Williams didn't announce that discussions were beginning on project financing or that the project would begin within two to three years. Rather Williams announced today that there would be further study and analysis to determine the project's feasibility. Any decision on construction would be taken in 2009 with Hydro taking the "required time to complete due diligence on the feasibility of this project" in the meantime.

Williams key message is a simple one, repeated several times today in the House if Assembly:

- "The purpose of the announcement today was to indicate that the Government of Newfoundland and Labrador, and the people of Newfoundland and Labrador, are going to do this project themselves."
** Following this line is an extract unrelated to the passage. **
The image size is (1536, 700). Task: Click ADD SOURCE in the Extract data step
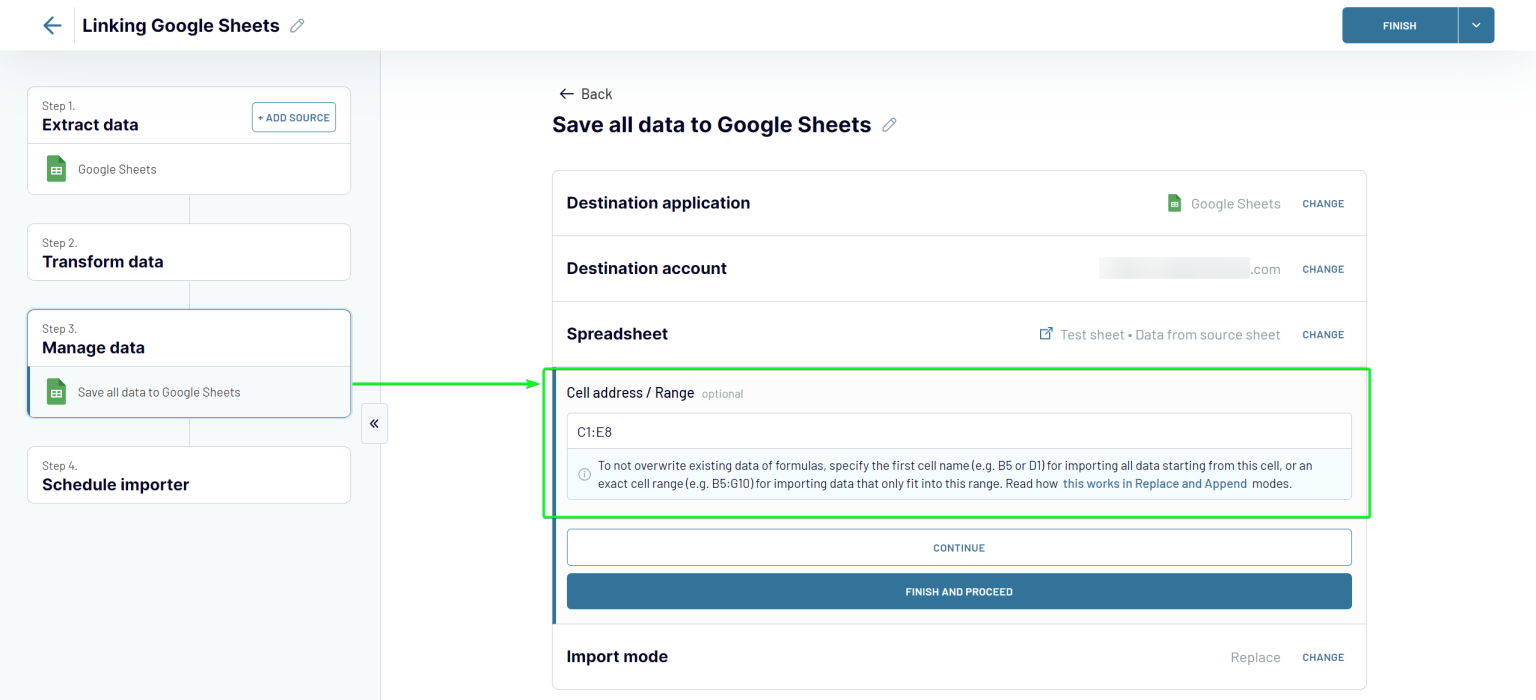pos(293,117)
- "...but the big message here is that we are masters of our own destiny, that Newfoundlanders and Labradorians are in control of this project for the benefit of Newfoundlanders and Labradorians."

- "By taking the lead we are in full control of the project, unlike the circumstance with the last government; that project, basically, was going to be controlled by Quebec..."
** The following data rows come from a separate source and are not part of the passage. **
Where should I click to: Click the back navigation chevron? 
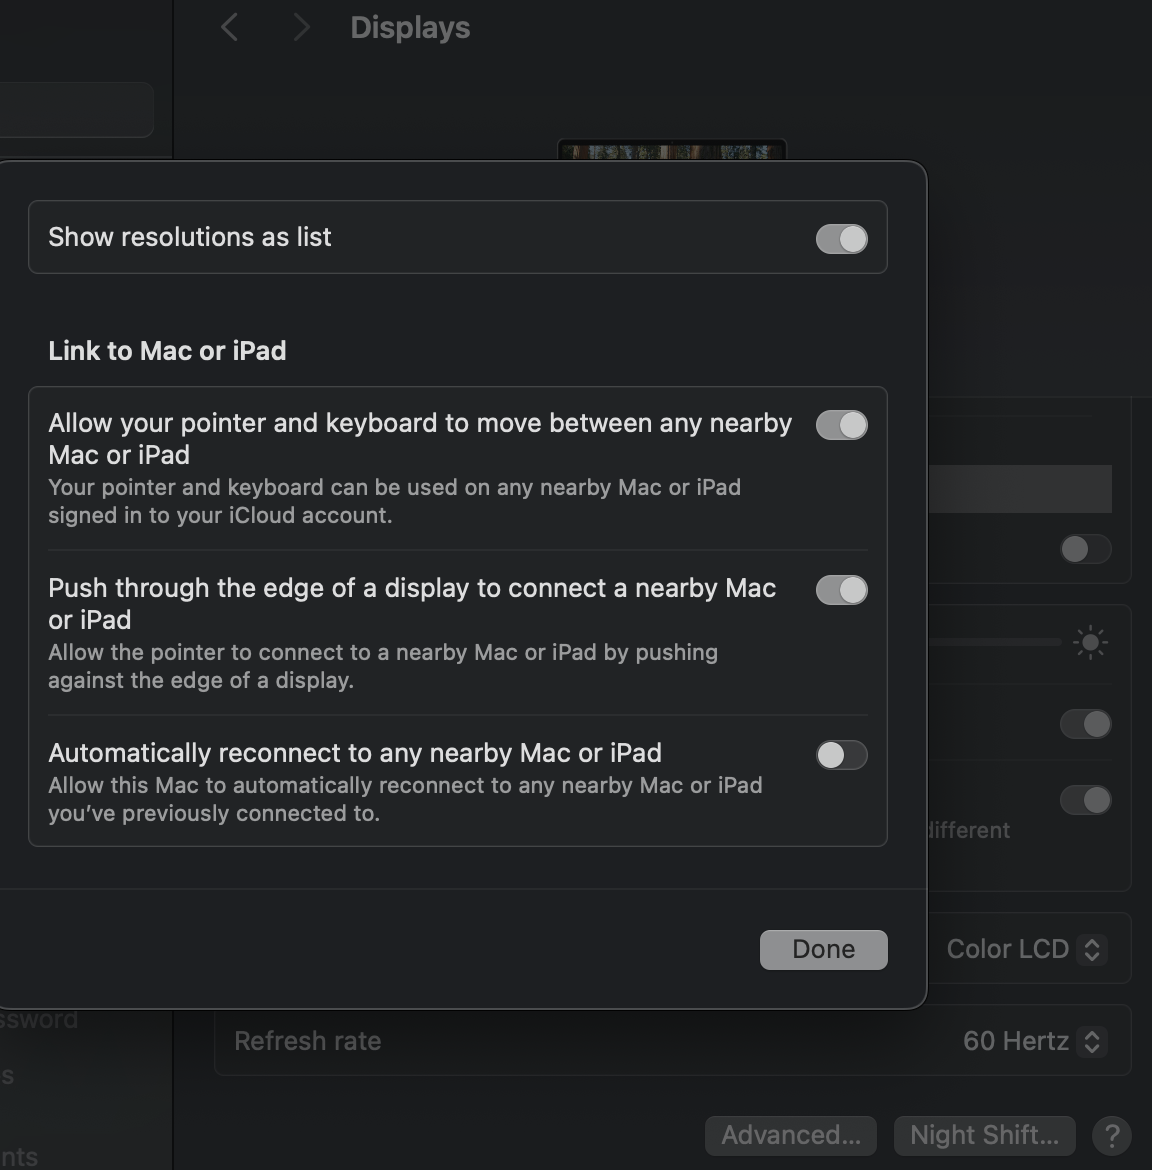point(229,27)
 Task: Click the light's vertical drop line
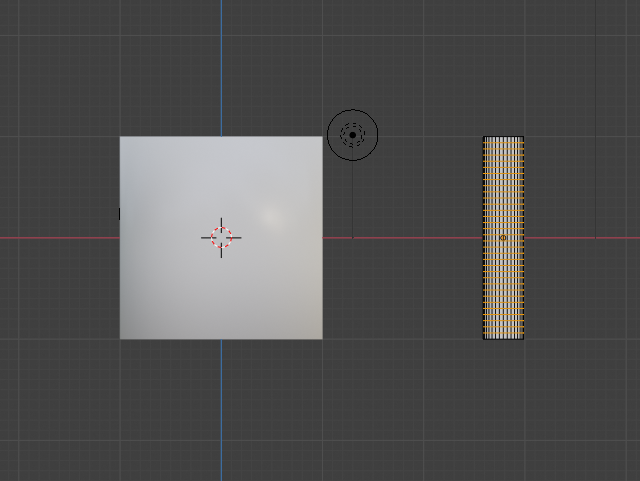click(x=353, y=200)
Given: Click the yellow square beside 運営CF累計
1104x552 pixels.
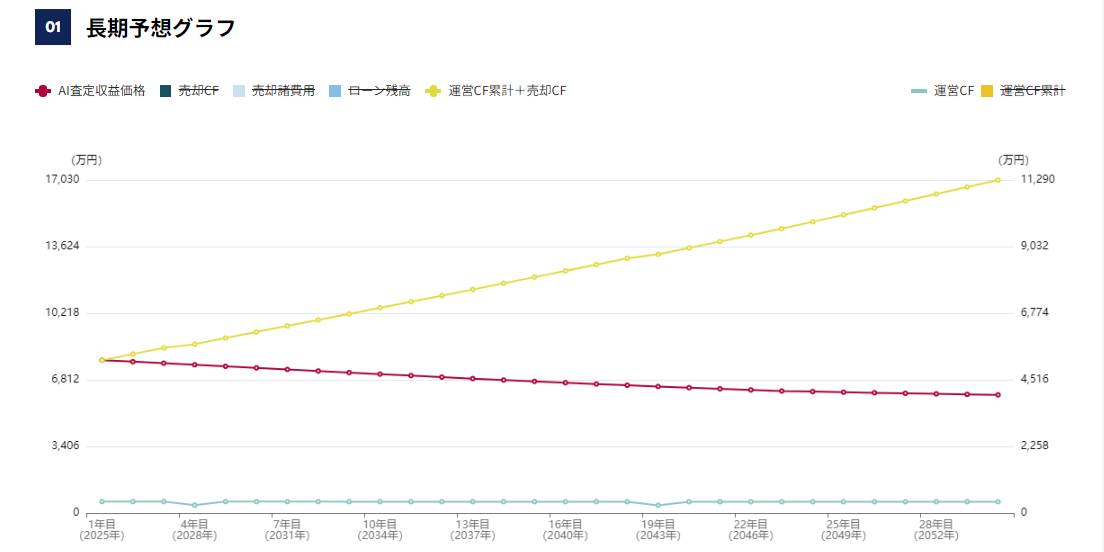Looking at the screenshot, I should (x=987, y=91).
The essence of Williams' comments - that the province will find markets, arrange financing and set the project in motion - essentially reflect the same position that Newfoundland and Labrador has always been in as the owner of the resource from which the electricity is produced. While the Upper Churchill was the product of negotiations between a private sector company - BRINCO - and Hydro Quebec, all subsequent negotiations for development of the Lower Churchill proceeded on the basis of development undertaken by the Lower Churchill Development Corporation, a subsidiary of Newfoundland and Labrador Hydro.

Control has always rested with the Government of Newfoundland and Labrador on whether or not to proceed with any development of the Lower Churchill.

The Premier's announcement today is a sign the province is likely looking closely at the second of two development options proposed by the Ontario provincial government and Hydro Quebec in March 2005:
The second option would see Ontario and Hydro-Quebec negotiate a power
purchase agreement for the output of the project. Ontario's share would be one-
third of the total output (945 megawatts). Newfoundland-Labrador Hydro [sic] would fund and construct the assets.
With a provincial debt of approximately $10 billion, Newfoundland and Labrador lacks the fiscal capacity to borrow the estimated CDN$6.0 to CDN$9.0 billion needed to develop Gull Island and Muskrat Falls on the Churchill River without federal backing and other partners to share the financial risks.

Williams noted that the project will require federal loan guarantees and likely will involve financial backing from corporate partners other than just Newfoundland and Labrador Hydro. In the House of Assembly today, Williams said:
Having said that, we are well away from the actual financing arrangements. As you do know, the federal government has indicated that they would be providing a guarantee in this particular matter. We are leaving our options open on this. We may look at inviting some equity partners. [Emphasis added]
Any company sharing financial risks would also expect a share of profits from the project, as in a proposal from local company Altius Minerals to establish an income trust with Altius taking revenues based on gross sales revenue.

While Williams said he felt confident the federal government would provide loan guarantees, the Harper administration has made no commitments publicly. Stephen Harper has only committed his party to support the project in principle and engage in discussions.
"We support this proposal in principle and believe it is important for Newfoundland and Labrador to have greater control of its energy mix. A Conservative government would welcome discussions on this initiative and would hope that the potential exists for it to proceed in the spirit of past successes as the Hibernia Project. [Emphasis added]"
Williams and natural resources minister Ed Byrne co-hosted a news conference linked by satellite link-up from two different parts of the province. In many respects, Williams' announcement today contained very little new information that would warrant the cost and production associated with it.

It is difficult to escape the conclusion that the announcement was intended to give the provincial government some positive news in the midst of a series of bad news announcements in the fishery, forestry and offshore oil and gas development.

Today's announcement will play well politically but the Lower Churchill is a long way from developed. It is also a long way from being shown to be in the best interest of the province, as a matter of public policy, to develop the Lower Churchill in the way the Premier proposed.